China has introduced a 100 percent tariff on Canadian imports, leading to a surge in rapeseed meal futures prices. The Zhengzhou Exchange raised trading margin requirements to manage market volatility. Experts indicate that while short-term effects may be minimal, the long-term implications of the tariffs require scrutiny.
On Tuesday, the Zhengzhou Exchange increased trading margin requirements for certain rapeseed meal futures contracts from 7 percent to 9 percent. This adjustment follows China’s imposition of a 100 percent tariff on Canadian imports, which has resulted in a significant two-day price rally, elevating prices to their highest level in five months.
The most actively traded rapeseed meal futures contract rose by 7.23 percent, closing at 2,684 yuan per metric ton. This follows an impressive 6 percent gain in the previous session, marking prices not seen since September 2024.
The new trading margin changes will take effect from the settlement date of March 12. On Saturday, China announced a surprise 100 percent tariff affecting over $1 billion worth of Canadian rapeseed oil, oil cakes, and pea imports, along with a 25 percent duty on $1.6 billion in Canadian aquatic products and pork.

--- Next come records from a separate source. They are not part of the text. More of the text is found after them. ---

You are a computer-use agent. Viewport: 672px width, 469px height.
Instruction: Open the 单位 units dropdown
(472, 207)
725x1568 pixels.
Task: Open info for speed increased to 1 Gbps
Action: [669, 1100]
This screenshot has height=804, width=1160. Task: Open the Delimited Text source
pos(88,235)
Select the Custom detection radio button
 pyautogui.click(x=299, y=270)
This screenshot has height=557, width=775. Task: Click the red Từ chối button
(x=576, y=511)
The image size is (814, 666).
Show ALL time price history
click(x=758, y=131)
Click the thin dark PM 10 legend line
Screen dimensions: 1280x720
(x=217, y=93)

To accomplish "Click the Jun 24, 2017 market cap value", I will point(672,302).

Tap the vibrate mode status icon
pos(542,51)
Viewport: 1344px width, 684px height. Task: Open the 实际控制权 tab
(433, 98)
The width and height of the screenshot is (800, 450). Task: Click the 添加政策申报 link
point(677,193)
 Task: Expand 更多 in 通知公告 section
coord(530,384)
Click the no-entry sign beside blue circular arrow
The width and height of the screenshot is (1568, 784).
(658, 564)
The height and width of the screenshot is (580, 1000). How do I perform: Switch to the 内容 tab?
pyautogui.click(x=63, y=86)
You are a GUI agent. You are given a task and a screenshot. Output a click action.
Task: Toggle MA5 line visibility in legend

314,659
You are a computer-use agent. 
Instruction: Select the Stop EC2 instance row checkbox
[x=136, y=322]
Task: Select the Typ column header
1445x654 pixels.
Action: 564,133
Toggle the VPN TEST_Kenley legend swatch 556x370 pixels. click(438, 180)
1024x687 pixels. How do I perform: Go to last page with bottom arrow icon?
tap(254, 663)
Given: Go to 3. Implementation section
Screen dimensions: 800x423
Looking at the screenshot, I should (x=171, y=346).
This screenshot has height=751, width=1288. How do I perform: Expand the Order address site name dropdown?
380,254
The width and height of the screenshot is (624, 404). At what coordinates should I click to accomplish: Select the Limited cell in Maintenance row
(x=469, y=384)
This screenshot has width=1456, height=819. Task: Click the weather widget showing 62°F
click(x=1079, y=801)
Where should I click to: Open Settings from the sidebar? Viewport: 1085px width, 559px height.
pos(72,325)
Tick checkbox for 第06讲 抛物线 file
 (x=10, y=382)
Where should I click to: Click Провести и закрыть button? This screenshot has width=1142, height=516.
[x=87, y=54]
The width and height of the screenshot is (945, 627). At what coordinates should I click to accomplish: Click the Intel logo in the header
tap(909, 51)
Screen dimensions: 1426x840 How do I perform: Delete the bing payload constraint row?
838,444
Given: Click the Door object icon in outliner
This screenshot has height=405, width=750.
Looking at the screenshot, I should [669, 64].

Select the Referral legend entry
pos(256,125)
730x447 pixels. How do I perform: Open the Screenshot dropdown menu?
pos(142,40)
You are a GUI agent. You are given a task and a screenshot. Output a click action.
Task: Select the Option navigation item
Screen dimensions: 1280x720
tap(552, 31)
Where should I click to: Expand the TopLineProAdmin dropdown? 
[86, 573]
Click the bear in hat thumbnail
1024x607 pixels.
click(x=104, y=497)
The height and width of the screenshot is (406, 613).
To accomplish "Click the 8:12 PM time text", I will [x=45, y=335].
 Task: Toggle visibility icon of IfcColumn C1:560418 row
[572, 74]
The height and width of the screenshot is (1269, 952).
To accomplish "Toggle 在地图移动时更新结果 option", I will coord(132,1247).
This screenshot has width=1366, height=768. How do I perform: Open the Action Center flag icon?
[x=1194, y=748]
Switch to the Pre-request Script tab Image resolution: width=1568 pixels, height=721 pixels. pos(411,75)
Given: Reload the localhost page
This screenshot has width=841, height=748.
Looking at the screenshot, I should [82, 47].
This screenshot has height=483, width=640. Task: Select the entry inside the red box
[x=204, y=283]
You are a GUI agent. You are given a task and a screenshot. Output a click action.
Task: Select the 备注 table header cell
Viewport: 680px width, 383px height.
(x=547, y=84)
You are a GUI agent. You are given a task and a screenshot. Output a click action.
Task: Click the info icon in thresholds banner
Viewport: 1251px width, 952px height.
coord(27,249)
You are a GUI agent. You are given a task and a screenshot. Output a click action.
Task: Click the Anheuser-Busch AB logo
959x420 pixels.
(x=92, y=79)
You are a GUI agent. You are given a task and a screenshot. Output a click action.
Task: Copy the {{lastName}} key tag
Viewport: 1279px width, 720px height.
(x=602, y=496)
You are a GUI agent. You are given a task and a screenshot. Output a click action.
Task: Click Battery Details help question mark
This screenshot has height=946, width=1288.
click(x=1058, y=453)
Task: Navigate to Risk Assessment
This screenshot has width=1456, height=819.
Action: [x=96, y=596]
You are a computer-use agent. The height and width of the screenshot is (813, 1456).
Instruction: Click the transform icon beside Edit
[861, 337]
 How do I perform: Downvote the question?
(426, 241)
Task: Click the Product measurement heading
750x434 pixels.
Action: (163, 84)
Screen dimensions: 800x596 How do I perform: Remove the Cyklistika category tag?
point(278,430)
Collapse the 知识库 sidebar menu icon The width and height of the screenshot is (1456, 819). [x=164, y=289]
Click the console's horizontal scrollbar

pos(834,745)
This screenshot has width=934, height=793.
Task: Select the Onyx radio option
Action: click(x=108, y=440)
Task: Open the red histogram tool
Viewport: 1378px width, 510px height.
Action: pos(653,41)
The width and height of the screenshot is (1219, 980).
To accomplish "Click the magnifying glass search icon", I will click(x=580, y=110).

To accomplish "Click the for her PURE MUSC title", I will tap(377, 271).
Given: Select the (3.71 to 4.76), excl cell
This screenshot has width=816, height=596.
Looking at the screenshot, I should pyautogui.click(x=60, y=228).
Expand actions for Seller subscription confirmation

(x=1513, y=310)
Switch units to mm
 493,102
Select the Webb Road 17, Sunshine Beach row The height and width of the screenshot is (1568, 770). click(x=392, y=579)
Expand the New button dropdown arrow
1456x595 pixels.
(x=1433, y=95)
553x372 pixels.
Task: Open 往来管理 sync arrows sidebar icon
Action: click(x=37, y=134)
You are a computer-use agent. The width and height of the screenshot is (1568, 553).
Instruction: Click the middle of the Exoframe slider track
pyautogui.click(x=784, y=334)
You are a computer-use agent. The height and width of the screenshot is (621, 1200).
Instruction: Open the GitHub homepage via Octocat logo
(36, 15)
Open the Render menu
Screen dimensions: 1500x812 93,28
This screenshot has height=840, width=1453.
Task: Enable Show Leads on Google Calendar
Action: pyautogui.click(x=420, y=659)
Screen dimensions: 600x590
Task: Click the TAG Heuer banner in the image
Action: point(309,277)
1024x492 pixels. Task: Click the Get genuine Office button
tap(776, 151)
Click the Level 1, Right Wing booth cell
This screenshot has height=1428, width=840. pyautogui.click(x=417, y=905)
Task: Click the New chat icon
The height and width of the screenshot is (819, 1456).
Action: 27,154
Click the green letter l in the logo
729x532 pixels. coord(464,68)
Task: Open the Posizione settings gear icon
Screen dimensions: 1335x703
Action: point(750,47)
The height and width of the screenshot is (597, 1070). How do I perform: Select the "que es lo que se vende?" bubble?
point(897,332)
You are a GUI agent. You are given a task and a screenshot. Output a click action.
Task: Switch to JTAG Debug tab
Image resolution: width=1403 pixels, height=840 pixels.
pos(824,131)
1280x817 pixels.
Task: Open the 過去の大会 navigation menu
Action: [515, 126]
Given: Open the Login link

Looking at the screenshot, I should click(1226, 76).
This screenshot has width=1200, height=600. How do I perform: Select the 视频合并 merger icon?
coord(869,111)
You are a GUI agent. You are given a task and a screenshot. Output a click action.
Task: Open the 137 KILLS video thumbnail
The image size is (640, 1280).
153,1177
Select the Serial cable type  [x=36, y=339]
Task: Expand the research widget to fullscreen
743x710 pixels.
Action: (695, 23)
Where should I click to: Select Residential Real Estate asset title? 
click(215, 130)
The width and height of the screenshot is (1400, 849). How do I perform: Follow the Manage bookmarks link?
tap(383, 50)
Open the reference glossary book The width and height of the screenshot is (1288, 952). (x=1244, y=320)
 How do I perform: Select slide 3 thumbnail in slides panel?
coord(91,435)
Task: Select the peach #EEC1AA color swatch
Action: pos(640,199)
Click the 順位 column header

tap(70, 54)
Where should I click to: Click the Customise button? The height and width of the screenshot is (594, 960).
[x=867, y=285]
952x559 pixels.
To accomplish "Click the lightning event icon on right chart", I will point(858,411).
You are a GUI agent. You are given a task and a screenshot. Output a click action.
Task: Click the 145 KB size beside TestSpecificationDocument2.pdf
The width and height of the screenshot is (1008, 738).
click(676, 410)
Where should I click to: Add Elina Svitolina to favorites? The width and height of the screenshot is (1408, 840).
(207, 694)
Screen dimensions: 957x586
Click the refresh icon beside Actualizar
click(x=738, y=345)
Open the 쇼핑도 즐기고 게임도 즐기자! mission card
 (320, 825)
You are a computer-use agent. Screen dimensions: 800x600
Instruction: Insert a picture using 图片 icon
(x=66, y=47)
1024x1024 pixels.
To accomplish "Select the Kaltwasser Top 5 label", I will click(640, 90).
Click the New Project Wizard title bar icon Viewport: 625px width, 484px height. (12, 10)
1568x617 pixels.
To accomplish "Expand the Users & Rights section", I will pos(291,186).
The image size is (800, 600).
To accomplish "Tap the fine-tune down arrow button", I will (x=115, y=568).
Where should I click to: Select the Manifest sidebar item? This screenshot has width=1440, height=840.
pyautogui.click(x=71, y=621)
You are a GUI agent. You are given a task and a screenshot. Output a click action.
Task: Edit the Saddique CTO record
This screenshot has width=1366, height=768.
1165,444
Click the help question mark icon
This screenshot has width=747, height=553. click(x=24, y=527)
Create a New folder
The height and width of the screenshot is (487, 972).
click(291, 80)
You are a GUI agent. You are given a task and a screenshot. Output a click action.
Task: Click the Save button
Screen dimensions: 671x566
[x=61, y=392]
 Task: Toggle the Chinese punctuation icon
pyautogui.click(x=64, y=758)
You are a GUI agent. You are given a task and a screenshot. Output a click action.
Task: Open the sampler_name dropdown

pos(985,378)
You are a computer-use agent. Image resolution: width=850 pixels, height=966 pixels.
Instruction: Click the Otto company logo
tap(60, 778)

These tariffs have triggered increased market volatility, necessitating the exchange to enforce stricter margin rules to mitigate potential risks. Previously, on Monday, the exchange raised the minimum order size for rapeseed meal futures contracts to limit participation from smaller investors in an effort to stabilize prices.
Data from Chinese customs reveals that, in 2024, China imported 2.02 million tonnes of rapeseed meal from Canada, constituting 73 percent of its total imports. Other principal suppliers for rapeseed include the UAE, Russia, and Ukraine.
A trader based in China remarked, “After tariffs, importers may face losses and contract defaults. Spot supply is sufficient now, but reduced imports could tighten future supply. Demand for rapeseed meal may need to be curtailed while monitoring shifts in the global trade chain.”
The Agriculture Ministry, in its monthly report, stated, “In the short term, this is expected to have minimal impact on the domestic supply of edible vegetable oils. However, the long-term effects of the trade policy implementation will require further attention.”
In conclusion, China’s recent trade tariffs on Canadian imports have ushered in a wave of market volatility, compelling the Zhengzhou Exchange to revise trading margin requirements for rapeseed meal futures. The increased tariffs have significant implications for importers and domestic markets, with experts suggesting that while immediate effects may be limited, the long-term outcomes necessitate careful observation.